En 2015, cette habitante d’une commune du Nord s’est vue confisquer son Audi par un juge qui l’a remise à la Police. Depuis, les contraventions ne cessent de tomber dans sa boîte aux lettres... Elle se retrouve aujourd’hui avec des milliers d’euros d’amende à payer. Une situation qui semble presque impossible à régler...

"J'ai fini par perdre tous mes points, et par perdre mon permis de conduire. J'ai eu des saisies sur salaires, des frais bancaires… Je suis fatiguée de cette situation," raconte Salma au Parisien. Depuis quatre ans, les amendes pleuvent.

Des infractions que la jeune femme n’a pas pu commettre, et pour cause : son véhicule, une Audi A3 break a été confisquée par la Justice, et c’est aujourd’hui la Police qui roule avec.

Confisquée pour blanchiment d’argent

En 2015, une enquête pour trafic de drogue à Valenciennes vise l’un des frères de Salma. Interrogée, elle ne parvient à justifier l’origine des fonds ayant permis l’achat de sa Audi. Elle est donc interpellée et mise en examen pour "blanchiment d’argent." Sa voiture est saisie par le Juge d’instruction. La jeune femme remet ses clefs et sa carte grise au Service des domaines.

Par la suite l’Audi A3 est attribuée à un service d’enquête de la police judiciaire. "Normalement, la carte grise aurait dû être d'emblée barrée. Or cela n'a pas été fait," affirme l’avocate de la jeune femme, maître Audrey Jankielewicz.

Condamnée à payer plus de 6 000 euros de contraventions

Résultat : Salma reçoit PV sur PV. "J'en ai reçu plus de soixante, il y en a pour plus de 6 000 euros, sans compter les rappels," soupire-t-elle. Comme elle refuse de payer, le Trésor public saisi directement l’argent sur son compte en banque, il y a quelques jours, 2 000 euros lui ont été prélevés.

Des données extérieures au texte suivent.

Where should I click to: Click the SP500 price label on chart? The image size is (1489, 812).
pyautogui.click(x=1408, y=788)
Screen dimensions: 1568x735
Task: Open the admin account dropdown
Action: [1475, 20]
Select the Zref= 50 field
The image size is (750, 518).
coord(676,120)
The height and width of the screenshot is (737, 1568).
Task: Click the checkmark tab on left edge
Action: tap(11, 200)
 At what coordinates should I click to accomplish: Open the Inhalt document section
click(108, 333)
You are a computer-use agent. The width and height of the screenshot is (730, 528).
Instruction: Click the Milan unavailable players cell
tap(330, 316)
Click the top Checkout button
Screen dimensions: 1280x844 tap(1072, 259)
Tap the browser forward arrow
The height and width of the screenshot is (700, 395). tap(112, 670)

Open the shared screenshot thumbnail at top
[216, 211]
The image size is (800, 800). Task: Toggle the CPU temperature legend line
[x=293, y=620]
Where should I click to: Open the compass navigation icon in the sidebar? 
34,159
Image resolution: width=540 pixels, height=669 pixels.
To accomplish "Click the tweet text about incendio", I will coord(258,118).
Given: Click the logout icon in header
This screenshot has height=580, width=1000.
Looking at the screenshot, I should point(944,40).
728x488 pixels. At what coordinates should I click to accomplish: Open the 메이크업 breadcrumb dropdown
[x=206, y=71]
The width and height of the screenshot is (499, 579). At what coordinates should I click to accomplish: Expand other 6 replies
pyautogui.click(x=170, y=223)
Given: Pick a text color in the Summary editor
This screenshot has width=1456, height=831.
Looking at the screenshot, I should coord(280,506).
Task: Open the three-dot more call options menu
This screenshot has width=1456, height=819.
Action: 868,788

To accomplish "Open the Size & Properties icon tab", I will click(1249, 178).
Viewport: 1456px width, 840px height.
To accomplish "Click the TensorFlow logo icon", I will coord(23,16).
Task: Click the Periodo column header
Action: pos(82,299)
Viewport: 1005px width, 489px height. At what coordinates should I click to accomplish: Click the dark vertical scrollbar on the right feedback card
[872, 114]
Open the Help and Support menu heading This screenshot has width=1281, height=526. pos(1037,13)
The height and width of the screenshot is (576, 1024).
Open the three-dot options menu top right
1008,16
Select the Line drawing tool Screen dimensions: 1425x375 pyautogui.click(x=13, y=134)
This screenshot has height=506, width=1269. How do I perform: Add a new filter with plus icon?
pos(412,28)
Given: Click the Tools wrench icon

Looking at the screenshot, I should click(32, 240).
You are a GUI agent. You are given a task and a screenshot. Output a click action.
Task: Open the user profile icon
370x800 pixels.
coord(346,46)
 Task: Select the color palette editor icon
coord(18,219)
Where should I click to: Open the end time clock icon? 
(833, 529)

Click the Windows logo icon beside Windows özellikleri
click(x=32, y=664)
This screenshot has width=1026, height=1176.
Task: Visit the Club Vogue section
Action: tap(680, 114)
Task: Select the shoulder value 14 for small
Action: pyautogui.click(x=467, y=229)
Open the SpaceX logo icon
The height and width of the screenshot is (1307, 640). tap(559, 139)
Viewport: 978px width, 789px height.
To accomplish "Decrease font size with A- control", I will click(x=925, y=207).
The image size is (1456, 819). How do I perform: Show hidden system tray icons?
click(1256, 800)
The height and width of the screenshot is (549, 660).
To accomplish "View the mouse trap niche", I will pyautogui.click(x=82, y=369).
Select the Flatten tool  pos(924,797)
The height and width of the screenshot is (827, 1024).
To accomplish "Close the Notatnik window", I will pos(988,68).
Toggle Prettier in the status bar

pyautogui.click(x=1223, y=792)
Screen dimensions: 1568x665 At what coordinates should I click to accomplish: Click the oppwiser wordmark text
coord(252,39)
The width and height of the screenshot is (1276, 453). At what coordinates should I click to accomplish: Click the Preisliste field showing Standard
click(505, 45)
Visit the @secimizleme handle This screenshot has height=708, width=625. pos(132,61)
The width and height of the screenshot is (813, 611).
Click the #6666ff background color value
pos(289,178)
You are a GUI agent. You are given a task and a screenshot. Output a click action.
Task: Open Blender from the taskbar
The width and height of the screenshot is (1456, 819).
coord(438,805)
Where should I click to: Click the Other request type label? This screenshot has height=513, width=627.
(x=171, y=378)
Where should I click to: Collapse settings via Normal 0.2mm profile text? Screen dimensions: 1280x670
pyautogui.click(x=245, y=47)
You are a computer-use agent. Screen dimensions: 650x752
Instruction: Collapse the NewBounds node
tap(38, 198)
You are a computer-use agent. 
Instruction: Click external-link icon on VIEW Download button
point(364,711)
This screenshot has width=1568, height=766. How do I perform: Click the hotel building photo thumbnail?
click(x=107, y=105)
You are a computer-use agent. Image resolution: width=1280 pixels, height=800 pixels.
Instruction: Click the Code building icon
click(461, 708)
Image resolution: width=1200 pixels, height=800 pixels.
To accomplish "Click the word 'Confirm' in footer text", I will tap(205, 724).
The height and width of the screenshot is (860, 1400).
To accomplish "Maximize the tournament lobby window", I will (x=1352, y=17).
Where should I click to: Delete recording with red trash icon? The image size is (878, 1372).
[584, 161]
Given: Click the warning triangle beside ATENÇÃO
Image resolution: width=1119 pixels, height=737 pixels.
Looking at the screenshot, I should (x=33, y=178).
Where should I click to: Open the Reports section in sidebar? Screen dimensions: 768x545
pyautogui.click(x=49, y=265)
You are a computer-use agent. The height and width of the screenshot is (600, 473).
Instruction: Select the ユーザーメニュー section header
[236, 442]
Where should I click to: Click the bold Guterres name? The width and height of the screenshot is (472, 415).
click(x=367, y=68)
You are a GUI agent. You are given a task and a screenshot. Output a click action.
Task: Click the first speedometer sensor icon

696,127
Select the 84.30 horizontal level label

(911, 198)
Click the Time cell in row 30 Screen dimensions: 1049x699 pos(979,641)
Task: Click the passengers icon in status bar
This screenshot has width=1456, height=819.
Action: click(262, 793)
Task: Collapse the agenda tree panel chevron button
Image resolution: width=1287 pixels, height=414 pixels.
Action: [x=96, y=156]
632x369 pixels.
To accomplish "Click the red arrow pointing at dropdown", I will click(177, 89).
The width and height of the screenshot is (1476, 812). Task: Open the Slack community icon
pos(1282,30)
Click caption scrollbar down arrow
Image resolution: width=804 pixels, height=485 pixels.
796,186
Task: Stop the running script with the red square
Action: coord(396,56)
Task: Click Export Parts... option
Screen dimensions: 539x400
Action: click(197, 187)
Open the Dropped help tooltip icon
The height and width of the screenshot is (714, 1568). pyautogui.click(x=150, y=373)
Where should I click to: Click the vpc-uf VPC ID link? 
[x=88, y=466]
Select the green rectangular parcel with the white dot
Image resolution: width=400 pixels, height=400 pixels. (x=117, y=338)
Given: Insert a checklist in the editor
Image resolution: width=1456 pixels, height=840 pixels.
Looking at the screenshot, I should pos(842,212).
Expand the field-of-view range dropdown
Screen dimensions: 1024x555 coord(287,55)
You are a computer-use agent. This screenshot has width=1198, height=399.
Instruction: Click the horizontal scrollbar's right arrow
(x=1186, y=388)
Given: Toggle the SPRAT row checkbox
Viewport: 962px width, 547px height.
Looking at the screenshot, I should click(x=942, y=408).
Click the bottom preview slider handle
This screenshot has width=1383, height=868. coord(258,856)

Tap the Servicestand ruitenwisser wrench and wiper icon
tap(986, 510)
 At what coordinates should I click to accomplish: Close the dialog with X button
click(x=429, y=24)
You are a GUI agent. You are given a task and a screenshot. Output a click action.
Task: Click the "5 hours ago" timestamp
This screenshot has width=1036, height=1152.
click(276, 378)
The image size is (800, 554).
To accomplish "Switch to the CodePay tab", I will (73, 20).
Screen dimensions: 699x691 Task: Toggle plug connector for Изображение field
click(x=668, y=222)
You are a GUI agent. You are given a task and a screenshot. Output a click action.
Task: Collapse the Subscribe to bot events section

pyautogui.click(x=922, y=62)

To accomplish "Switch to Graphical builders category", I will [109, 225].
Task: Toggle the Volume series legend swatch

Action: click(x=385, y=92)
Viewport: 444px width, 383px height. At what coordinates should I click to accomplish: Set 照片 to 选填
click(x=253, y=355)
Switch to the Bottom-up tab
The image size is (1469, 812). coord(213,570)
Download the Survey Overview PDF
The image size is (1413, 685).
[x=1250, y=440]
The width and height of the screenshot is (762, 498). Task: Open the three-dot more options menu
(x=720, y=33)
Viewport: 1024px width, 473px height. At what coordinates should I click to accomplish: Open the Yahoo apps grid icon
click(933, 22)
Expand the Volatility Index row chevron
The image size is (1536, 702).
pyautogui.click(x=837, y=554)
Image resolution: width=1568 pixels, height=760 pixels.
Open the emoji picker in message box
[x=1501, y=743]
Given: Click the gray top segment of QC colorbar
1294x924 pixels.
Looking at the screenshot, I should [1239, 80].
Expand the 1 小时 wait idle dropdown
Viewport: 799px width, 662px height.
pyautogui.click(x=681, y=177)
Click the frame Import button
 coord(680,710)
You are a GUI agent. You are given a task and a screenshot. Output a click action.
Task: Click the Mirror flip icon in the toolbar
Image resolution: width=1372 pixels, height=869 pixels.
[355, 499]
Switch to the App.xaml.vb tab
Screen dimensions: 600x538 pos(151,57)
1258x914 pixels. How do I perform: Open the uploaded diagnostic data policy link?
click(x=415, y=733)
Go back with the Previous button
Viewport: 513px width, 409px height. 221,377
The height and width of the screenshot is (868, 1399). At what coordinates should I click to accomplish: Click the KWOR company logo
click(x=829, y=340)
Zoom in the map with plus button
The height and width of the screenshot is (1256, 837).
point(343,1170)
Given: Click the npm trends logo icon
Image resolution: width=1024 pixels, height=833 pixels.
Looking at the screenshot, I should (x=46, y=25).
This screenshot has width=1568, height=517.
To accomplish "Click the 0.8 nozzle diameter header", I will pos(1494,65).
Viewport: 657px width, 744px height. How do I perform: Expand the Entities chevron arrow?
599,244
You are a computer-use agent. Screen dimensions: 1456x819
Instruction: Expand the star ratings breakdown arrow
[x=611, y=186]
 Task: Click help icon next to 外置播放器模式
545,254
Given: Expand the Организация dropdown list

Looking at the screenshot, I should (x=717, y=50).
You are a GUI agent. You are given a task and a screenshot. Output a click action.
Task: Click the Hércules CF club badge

Salma et son avocate multiplient les coups de téléphone, les démarches administratives et les courriers, en vain… De la préfecture du Nord au Centre national de traitement des infractions routières de Rennes, personne ne semble vouloir ou pouvoir l’aider. "Les deux seules réponses que nous avons reçues étaient pour dire On va voir ou On n'est pas compétents," déplore, dépitée, maître Audrey Jankielewicz.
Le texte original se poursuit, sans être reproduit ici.